Read text Version 10 (Python)
Action group: Text recognition
Description
The action performs text recognition on the image and returns it as a result
Action icon
Parameters
Input parameters
- Image - Path to the image file. Supported image formats: (jpeg, jpg, bmp, png, tif, tiff)
- Expected languages of text in the image - Expected languages of text in the image
- Content format - Expected text format. Available text formats: (Line, Block, Page)
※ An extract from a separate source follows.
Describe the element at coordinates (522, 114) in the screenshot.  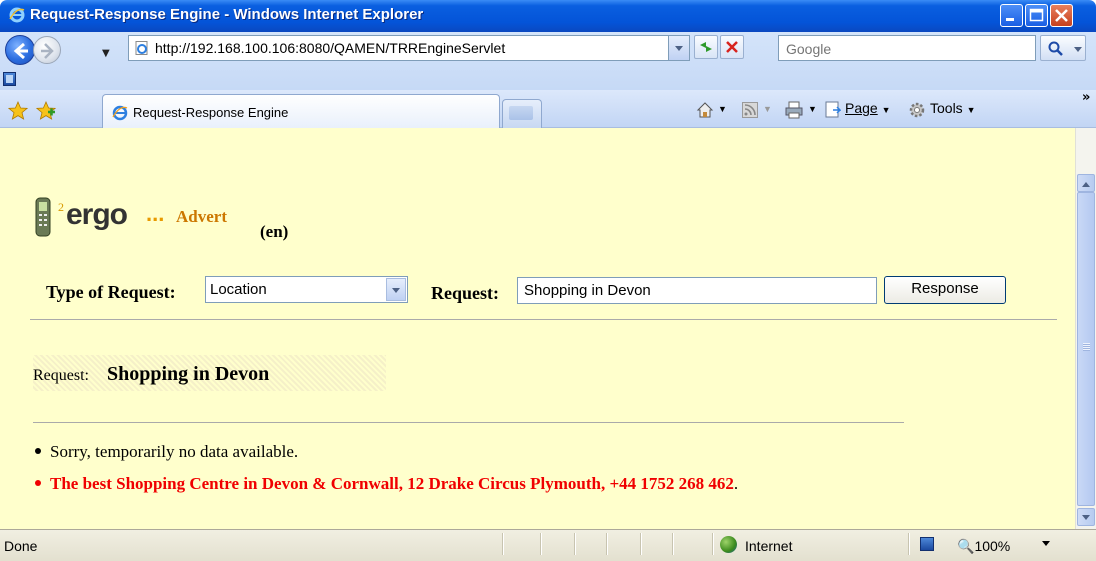
I see `new-tab-button` at that location.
- Options - Configuration options for text recognition
Output parameters
Result - Returns the text (string) that was derived from the image.
Settings
Property | Description | Type | Filling example | Mandatory field |
---|---|---|---|---|
Parameters | ||||
Image | Path to image file. Supported image formats: (jpeg, jpg, bmp, png, tif, tiff) | Robin.Image | C:\doc\img.png | Yes |
Expected languages of text in the image | Expected languages of text in the image | Robin.String | Yes | |
Content format | Expected text content format. Available text formats: (Line, Block, Page) | Robin.String | Yes | |
Options | Configuration options for OCR) | Robin.String | No | |
Results | ||||
Result | Text (string) recognized from image | Robin.String |
Special conditions of use
The default mode in the "Parameters" field is --psm 3.
All parameters are listed with a space in the format --parameter value_parameter.
List of all parameters: https://muthu.co/all-tesseract-ocr-options/.
Parameter | Default value | Description |
---|---|---|
Main parameters | ||
oem | 3 |
|
psm | 3 |
|
Additional parameters | ||
edges_min_nonhole | 14 | Minimum number of box pixels to recognize |
textord_space_size_is_variable | 0 | If true (1) is set, word delimiter spaces are assumed to be of variable width, even if the characters are of fixed pitch |
textord_tabfind_find_tables | 1 | Launch table detection |
textord_force_make_prop_words | 0 | Apply proportional word segmentation to all strings |
textord_width_limit | 8 | Maximum width of blocks for creating rows |
tessedit_pageseg_mode | 6 |
|
textord_max_noise_size | 7 | Maximum noise size in pixels |
tessedit_dont_blkrej_good_wds | 0 | If true (1) is set, the word segmentation quality score is used |
tessedit_char_blacklist | Blacklisting characters that cannot be recognized | |
tessedit_char_whitelist | White list of characters to recognize | |
List of chars to override tessedit_char_blacklist | List of symbols to override tessedit_char_blacklist |
Example of use
Task
Read the text in the image
Solution
Use the "Read text" action
Implementation
- Transfer the "Read text" action to the workspace.
- Set the parameters of the "Read text" action
- "Image" parameter. Specify the path to the image file, the text of which will be recognized.
- Parameter "Expected languages of text in the image". Select the expected languages of the text in the image. The following languages are available for selection: "Russian language", "English language", "Russian and English language", "Spanish language", "Portuguese language". In this case, it is "Russian language".
- "Content format" parameter. Select the expected text format. The following are available for selection: "Line", "Block", "Page". In this case - "Line".
- "Result". The text obtained during text recognition from the image. Write the result to the "Text" variable.
2. Click on the "Start" button in the top panel.
Result
The program robot completed successfully. The text is read from the image.